Tuesday 4 February 2014

Fear and parenting

I have no kids but do enjoy them. My visiting niece leaves joyful memories that light up my life. No she, like any person, is not perfect. Yet, I learn about life in its newness seeing her play and connect and not.

There are endless ways to interact with your children but I want to look at fear. I know many adults that fear (?) rejection from parents and live in umbilical dependence until one party dies. This is an artificial or narrow way of fear. It may protect but it also limits.

I have experienced a different way to be reared. Fear is somehow removed and replaced by assurance and love. I had both in my life which I remember to be full of light and enjoyable, eclipsing any negativity, until recent personal history which prompted me to write these blogs. 

They are full of my feelings which on the face of it are mundane and common place. Inside, I writhed the pain and fear and disappointment. Loneliness and dusk replaced my good memories. I felt people did not want me and it was hard.

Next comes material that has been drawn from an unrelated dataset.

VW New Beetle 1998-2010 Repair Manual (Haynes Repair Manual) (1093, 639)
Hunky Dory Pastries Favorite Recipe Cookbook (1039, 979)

Every recourse I have learned seemed to fail. Friends in high places, low places, close places, recruiters, counselors, doctors, lawyers, corporate connections, strangers, investors, relatives etc. from all over the world. I used my languages, my achievements, repackaging myself, the Internet, publications, all kinds of media, free lance, charities, diplomatic circles, past allies, new colleagues.... Yes I'm tired just writing this and it's not finished.

Through all of this doing and searching, I got no response to my fear and loathing until I cried out of my darkness. It is in going through the dread and desperation that I am who I am now. I feel saved and free and bold. And that's perfect parenting.